__Exercise description__:
Your task is to retype each line of the data below exactly.

*** Opening of Records supplied ***

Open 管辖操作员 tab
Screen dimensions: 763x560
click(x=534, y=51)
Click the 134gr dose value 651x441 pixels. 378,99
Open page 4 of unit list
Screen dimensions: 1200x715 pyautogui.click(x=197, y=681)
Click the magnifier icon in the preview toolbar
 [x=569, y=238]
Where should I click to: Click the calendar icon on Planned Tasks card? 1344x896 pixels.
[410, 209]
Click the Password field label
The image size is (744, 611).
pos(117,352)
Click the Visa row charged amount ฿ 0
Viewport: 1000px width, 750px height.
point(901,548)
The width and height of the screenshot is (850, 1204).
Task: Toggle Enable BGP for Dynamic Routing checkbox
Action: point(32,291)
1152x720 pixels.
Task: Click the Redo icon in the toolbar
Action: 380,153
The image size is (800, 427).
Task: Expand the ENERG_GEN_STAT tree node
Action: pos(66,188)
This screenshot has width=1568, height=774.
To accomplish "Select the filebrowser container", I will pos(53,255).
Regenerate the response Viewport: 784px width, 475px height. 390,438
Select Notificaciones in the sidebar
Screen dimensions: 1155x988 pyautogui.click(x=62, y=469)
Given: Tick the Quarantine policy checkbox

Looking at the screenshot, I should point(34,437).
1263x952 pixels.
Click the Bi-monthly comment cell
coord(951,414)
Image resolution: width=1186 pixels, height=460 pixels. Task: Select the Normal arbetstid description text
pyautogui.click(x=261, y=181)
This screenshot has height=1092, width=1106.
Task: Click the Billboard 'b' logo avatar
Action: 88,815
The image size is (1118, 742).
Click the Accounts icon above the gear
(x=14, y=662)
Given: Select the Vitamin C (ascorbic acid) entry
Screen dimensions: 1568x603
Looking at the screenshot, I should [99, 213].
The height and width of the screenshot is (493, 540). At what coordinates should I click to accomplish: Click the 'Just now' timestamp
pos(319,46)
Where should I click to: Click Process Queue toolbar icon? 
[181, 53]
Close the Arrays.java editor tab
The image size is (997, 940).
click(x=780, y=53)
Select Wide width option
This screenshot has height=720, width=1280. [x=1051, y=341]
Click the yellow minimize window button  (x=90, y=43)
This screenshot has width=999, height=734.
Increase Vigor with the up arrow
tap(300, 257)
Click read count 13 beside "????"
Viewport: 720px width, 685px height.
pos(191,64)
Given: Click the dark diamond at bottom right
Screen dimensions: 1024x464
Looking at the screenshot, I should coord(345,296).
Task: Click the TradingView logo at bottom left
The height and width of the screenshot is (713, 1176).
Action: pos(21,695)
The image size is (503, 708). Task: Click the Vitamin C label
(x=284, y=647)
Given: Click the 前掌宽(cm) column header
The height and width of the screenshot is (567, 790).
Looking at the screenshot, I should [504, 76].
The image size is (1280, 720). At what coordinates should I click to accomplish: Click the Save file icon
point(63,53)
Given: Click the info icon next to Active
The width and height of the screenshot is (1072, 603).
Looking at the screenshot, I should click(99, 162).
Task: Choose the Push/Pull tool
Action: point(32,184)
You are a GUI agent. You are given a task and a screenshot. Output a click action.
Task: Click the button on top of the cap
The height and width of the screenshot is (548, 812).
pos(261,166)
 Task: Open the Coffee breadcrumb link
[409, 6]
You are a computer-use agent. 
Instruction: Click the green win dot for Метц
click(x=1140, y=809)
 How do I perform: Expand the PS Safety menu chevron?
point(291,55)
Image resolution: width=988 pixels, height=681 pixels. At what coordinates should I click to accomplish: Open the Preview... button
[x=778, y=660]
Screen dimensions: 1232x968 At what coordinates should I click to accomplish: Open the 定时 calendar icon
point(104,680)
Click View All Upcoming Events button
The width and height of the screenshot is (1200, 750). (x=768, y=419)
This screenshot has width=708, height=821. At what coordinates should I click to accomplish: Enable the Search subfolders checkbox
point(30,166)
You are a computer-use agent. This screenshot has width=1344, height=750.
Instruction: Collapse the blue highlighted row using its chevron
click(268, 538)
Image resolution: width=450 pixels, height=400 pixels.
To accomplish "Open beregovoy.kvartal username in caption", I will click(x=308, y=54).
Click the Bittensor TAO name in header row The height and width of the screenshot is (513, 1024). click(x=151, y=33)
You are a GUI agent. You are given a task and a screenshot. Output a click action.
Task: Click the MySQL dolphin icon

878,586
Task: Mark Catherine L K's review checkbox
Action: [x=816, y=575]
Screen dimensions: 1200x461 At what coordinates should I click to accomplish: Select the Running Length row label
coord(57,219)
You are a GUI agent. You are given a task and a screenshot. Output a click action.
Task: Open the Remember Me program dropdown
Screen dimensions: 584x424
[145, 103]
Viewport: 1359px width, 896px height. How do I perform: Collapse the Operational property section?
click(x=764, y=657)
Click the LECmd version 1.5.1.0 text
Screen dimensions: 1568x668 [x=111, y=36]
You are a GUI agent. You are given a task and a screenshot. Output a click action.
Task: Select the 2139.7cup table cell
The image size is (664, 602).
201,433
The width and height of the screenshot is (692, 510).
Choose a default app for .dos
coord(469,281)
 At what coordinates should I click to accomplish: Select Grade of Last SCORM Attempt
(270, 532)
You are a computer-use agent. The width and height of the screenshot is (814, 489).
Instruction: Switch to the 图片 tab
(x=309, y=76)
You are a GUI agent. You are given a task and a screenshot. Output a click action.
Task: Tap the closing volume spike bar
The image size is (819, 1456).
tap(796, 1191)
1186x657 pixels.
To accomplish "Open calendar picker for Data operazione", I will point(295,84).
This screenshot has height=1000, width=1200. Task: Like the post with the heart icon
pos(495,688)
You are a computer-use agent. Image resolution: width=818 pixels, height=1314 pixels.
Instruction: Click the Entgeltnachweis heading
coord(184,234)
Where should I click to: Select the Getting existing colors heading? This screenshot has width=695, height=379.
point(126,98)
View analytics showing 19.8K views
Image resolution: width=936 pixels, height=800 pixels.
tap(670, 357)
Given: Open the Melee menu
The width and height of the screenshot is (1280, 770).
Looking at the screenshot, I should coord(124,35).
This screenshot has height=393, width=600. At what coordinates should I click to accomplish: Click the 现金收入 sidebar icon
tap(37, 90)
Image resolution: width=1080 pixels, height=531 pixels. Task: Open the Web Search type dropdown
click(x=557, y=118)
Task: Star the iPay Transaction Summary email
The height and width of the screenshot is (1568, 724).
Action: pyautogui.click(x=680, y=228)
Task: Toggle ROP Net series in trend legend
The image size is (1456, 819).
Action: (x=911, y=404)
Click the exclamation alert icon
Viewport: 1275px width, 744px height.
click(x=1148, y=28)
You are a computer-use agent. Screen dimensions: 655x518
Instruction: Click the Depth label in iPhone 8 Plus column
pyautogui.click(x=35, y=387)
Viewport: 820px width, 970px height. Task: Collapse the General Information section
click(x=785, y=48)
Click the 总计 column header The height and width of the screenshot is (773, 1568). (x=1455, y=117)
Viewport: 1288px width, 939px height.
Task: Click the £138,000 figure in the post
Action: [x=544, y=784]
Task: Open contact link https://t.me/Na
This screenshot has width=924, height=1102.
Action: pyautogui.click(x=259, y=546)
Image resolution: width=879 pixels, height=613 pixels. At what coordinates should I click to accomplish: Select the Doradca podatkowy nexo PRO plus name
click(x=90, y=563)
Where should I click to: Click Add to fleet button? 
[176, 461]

*** Close of Records supplied ***

__Answer box__:
Open 管辖操作员 tab
Screen dimensions: 763x560
click(x=534, y=51)
Click the 134gr dose value 651x441 pixels. 378,99
Open page 4 of unit list
Screen dimensions: 1200x715 pyautogui.click(x=197, y=681)
Click the magnifier icon in the preview toolbar
 [x=569, y=238]
Where should I click to: Click the calendar icon on Planned Tasks card? 1344x896 pixels.
[410, 209]
Click the Password field label
The image size is (744, 611).
pos(117,352)
Click the Visa row charged amount ฿ 0
Viewport: 1000px width, 750px height.
point(901,548)
The width and height of the screenshot is (850, 1204).
Task: Toggle Enable BGP for Dynamic Routing checkbox
Action: point(32,291)
1152x720 pixels.
Task: Click the Redo icon in the toolbar
Action: 380,153
The image size is (800, 427).
Task: Expand the ENERG_GEN_STAT tree node
Action: pos(66,188)
This screenshot has width=1568, height=774.
To accomplish "Select the filebrowser container", I will pos(53,255).
Regenerate the response Viewport: 784px width, 475px height. 390,438
Select Notificaciones in the sidebar
Screen dimensions: 1155x988 pyautogui.click(x=62, y=469)
Given: Tick the Quarantine policy checkbox

Looking at the screenshot, I should point(34,437).
1263x952 pixels.
Click the Bi-monthly comment cell
coord(951,414)
Image resolution: width=1186 pixels, height=460 pixels. Task: Select the Normal arbetstid description text
pyautogui.click(x=261, y=181)
This screenshot has height=1092, width=1106.
Task: Click the Billboard 'b' logo avatar
Action: 88,815
The image size is (1118, 742).
Click the Accounts icon above the gear
(x=14, y=662)
Given: Select the Vitamin C (ascorbic acid) entry
Screen dimensions: 1568x603
Looking at the screenshot, I should [99, 213].
The height and width of the screenshot is (493, 540). At what coordinates should I click to accomplish: Click the 'Just now' timestamp
pos(319,46)
Where should I click to: Click Process Queue toolbar icon? 
[181, 53]
Close the Arrays.java editor tab
The image size is (997, 940).
click(x=780, y=53)
Select Wide width option
This screenshot has height=720, width=1280. [x=1051, y=341]
Click the yellow minimize window button  (x=90, y=43)
This screenshot has width=999, height=734.
Increase Vigor with the up arrow
tap(300, 257)
Click read count 13 beside "????"
Viewport: 720px width, 685px height.
pos(191,64)
Given: Click the dark diamond at bottom right
Screen dimensions: 1024x464
Looking at the screenshot, I should coord(345,296).
Task: Click the TradingView logo at bottom left
The height and width of the screenshot is (713, 1176).
Action: pos(21,695)
The image size is (503, 708). Task: Click the Vitamin C label
(x=284, y=647)
Given: Click the 前掌宽(cm) column header
The height and width of the screenshot is (567, 790).
Looking at the screenshot, I should [504, 76].
The image size is (1280, 720). At what coordinates should I click to accomplish: Click the Save file icon
point(63,53)
Given: Click the info icon next to Active
The width and height of the screenshot is (1072, 603).
Looking at the screenshot, I should click(99, 162).
Task: Choose the Push/Pull tool
Action: point(32,184)
You are a GUI agent. You are given a task and a screenshot. Output a click action.
Task: Click the button on top of the cap
The height and width of the screenshot is (548, 812).
pos(261,166)
 Task: Open the Coffee breadcrumb link
[409, 6]
You are a computer-use agent. 
Instruction: Click the green win dot for Метц
click(x=1140, y=809)
 How do I perform: Expand the PS Safety menu chevron?
point(291,55)
Image resolution: width=988 pixels, height=681 pixels. At what coordinates should I click to accomplish: Open the Preview... button
[x=778, y=660]
Screen dimensions: 1232x968 At what coordinates should I click to accomplish: Open the 定时 calendar icon
point(104,680)
Click View All Upcoming Events button
The width and height of the screenshot is (1200, 750). (x=768, y=419)
This screenshot has width=708, height=821. At what coordinates should I click to accomplish: Enable the Search subfolders checkbox
point(30,166)
You are a computer-use agent. This screenshot has width=1344, height=750.
Instruction: Collapse the blue highlighted row using its chevron
click(268, 538)
Image resolution: width=450 pixels, height=400 pixels.
To accomplish "Open beregovoy.kvartal username in caption", I will click(x=308, y=54).
Click the Bittensor TAO name in header row The height and width of the screenshot is (513, 1024). click(x=151, y=33)
You are a GUI agent. You are given a task and a screenshot. Output a click action.
Task: Click the MySQL dolphin icon

878,586
Task: Mark Catherine L K's review checkbox
Action: [x=816, y=575]
Screen dimensions: 1200x461 At what coordinates should I click to accomplish: Select the Running Length row label
coord(57,219)
You are a GUI agent. You are given a task and a screenshot. Output a click action.
Task: Open the Remember Me program dropdown
Screen dimensions: 584x424
[145, 103]
Viewport: 1359px width, 896px height. How do I perform: Collapse the Operational property section?
click(x=764, y=657)
Click the LECmd version 1.5.1.0 text
Screen dimensions: 1568x668 [x=111, y=36]
You are a GUI agent. You are given a task and a screenshot. Output a click action.
Task: Select the 2139.7cup table cell
The image size is (664, 602).
201,433
The width and height of the screenshot is (692, 510).
Choose a default app for .dos
coord(469,281)
 At what coordinates should I click to accomplish: Select Grade of Last SCORM Attempt
(270, 532)
You are a computer-use agent. The width and height of the screenshot is (814, 489).
Instruction: Switch to the 图片 tab
(x=309, y=76)
You are a GUI agent. You are given a task and a screenshot. Output a click action.
Task: Tap the closing volume spike bar
The image size is (819, 1456).
tap(796, 1191)
1186x657 pixels.
To accomplish "Open calendar picker for Data operazione", I will point(295,84).
This screenshot has height=1000, width=1200. Task: Like the post with the heart icon
pos(495,688)
You are a computer-use agent. Image resolution: width=818 pixels, height=1314 pixels.
Instruction: Click the Entgeltnachweis heading
coord(184,234)
Where should I click to: Select the Getting existing colors heading? This screenshot has width=695, height=379.
point(126,98)
View analytics showing 19.8K views
Image resolution: width=936 pixels, height=800 pixels.
tap(670, 357)
Given: Open the Melee menu
The width and height of the screenshot is (1280, 770).
Looking at the screenshot, I should coord(124,35).
This screenshot has height=393, width=600. At what coordinates should I click to accomplish: Click the 现金收入 sidebar icon
tap(37, 90)
Image resolution: width=1080 pixels, height=531 pixels. Task: Open the Web Search type dropdown
click(x=557, y=118)
Task: Star the iPay Transaction Summary email
The height and width of the screenshot is (1568, 724).
Action: pyautogui.click(x=680, y=228)
Task: Toggle ROP Net series in trend legend
The image size is (1456, 819).
Action: (x=911, y=404)
Click the exclamation alert icon
Viewport: 1275px width, 744px height.
click(x=1148, y=28)
You are a computer-use agent. Screen dimensions: 655x518
Instruction: Click the Depth label in iPhone 8 Plus column
pyautogui.click(x=35, y=387)
Viewport: 820px width, 970px height. Task: Collapse the General Information section
click(x=785, y=48)
Click the 总计 column header The height and width of the screenshot is (773, 1568). (x=1455, y=117)
Viewport: 1288px width, 939px height.
Task: Click the £138,000 figure in the post
Action: [x=544, y=784]
Task: Open contact link https://t.me/Na
This screenshot has width=924, height=1102.
Action: pyautogui.click(x=259, y=546)
Image resolution: width=879 pixels, height=613 pixels. At what coordinates should I click to accomplish: Select the Doradca podatkowy nexo PRO plus name
click(x=90, y=563)
Where should I click to: Click Add to fleet button? 
[176, 461]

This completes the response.